Your assignment
In the listing below, the lines starting with the line with "Last Name (33, 1571)" and going on through the line with "consejo gatos juguetes (131, 2448)" are to be reproduced exactly, and only those.

__________

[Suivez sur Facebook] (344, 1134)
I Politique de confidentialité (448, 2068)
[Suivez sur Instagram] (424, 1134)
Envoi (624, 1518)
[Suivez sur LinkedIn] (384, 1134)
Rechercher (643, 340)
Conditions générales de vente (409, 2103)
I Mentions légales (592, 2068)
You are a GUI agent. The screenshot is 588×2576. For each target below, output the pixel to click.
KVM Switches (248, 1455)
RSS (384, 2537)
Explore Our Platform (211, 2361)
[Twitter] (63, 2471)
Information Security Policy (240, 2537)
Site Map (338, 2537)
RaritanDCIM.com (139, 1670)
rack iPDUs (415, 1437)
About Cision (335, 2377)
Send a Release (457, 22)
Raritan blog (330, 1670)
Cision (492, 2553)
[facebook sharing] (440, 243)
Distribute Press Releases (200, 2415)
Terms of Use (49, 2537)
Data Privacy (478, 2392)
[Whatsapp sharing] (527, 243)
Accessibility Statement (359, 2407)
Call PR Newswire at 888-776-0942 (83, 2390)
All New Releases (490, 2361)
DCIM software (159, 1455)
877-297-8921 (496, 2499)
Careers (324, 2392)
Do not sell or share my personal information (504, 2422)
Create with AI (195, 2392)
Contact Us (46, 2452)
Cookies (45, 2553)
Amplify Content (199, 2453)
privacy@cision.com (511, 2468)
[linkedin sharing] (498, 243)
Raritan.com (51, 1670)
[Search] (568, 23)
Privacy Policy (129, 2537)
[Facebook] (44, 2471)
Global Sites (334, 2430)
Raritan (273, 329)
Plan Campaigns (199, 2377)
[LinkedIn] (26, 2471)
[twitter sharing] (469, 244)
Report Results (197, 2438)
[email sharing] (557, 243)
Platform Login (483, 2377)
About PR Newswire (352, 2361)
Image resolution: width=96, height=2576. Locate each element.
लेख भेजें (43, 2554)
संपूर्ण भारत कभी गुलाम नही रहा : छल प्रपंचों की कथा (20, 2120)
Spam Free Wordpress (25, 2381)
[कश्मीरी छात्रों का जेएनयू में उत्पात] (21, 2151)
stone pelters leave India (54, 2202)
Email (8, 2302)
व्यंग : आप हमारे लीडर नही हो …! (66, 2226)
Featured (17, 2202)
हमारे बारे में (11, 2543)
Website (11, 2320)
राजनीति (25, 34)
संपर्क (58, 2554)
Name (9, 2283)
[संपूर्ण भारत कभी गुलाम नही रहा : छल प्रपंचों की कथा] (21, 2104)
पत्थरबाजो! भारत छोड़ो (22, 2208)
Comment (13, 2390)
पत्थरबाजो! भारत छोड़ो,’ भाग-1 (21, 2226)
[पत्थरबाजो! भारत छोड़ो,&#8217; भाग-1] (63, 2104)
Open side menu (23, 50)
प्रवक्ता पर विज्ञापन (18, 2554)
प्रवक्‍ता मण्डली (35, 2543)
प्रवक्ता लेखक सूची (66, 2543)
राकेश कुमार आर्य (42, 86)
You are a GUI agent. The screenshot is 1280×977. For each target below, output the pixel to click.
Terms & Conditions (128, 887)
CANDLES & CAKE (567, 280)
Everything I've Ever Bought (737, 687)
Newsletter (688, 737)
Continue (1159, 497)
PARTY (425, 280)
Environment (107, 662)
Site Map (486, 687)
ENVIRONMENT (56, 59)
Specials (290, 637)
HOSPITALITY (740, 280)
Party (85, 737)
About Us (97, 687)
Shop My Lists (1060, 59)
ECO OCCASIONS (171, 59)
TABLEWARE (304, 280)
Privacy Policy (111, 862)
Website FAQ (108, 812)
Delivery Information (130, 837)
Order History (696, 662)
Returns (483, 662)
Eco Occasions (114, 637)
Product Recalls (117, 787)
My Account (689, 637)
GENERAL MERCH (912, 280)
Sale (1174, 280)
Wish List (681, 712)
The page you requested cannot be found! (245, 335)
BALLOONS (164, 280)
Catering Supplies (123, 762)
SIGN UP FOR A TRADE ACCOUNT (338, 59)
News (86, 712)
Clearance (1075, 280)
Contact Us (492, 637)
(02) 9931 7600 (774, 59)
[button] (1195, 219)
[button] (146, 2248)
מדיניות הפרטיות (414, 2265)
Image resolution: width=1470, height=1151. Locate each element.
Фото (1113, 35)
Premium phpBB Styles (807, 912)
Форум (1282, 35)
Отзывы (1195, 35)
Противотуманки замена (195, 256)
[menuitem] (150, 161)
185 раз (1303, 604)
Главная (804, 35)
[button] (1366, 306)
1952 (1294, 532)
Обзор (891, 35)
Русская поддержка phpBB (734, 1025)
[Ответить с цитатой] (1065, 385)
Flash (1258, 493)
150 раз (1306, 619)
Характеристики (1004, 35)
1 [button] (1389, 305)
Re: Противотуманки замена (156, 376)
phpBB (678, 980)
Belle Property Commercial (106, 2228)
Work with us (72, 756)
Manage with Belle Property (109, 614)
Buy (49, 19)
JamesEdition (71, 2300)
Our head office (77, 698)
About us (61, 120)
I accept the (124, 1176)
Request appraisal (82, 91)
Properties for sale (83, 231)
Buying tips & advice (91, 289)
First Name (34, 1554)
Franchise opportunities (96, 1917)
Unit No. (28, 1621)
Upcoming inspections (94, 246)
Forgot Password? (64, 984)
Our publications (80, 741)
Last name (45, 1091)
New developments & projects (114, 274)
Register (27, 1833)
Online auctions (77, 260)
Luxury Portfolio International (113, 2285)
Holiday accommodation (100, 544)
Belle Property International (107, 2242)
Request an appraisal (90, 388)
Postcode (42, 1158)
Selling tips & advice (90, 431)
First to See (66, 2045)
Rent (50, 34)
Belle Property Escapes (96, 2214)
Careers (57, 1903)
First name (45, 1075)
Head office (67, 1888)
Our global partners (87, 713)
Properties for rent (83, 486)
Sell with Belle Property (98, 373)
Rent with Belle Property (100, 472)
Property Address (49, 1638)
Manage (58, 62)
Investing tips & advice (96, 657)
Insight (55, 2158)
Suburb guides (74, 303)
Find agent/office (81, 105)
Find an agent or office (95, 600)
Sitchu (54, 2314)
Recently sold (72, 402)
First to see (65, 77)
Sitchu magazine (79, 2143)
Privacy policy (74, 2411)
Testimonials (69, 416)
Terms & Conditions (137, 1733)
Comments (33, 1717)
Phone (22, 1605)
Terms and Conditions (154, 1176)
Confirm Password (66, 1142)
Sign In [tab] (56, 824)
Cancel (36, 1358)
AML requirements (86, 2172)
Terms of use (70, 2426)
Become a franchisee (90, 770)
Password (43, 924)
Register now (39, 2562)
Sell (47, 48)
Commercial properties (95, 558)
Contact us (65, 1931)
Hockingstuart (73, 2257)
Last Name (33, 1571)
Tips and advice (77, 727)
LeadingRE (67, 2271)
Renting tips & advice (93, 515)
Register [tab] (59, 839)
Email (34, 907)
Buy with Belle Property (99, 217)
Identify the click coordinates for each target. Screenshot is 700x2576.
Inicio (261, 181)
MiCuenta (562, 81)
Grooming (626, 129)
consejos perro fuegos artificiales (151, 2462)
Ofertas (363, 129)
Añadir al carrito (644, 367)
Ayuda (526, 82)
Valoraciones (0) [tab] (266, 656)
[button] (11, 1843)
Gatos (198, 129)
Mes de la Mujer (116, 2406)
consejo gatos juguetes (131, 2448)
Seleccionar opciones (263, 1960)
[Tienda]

__________

Answer section
Last Name (33, 1571)
Tips and advice (77, 727)
LeadingRE (67, 2271)
Renting tips & advice (93, 515)
Register [tab] (59, 839)
Email (34, 907)
Buy with Belle Property (99, 217)
Identify the click coordinates for each target. Screenshot is 700x2576.
Inicio (261, 181)
MiCuenta (562, 81)
Grooming (626, 129)
consejos perro fuegos artificiales (151, 2462)
Ofertas (363, 129)
Añadir al carrito (644, 367)
Ayuda (526, 82)
Valoraciones (0) [tab] (266, 656)
[button] (11, 1843)
Gatos (198, 129)
Mes de la Mujer (116, 2406)
consejo gatos juguetes (131, 2448)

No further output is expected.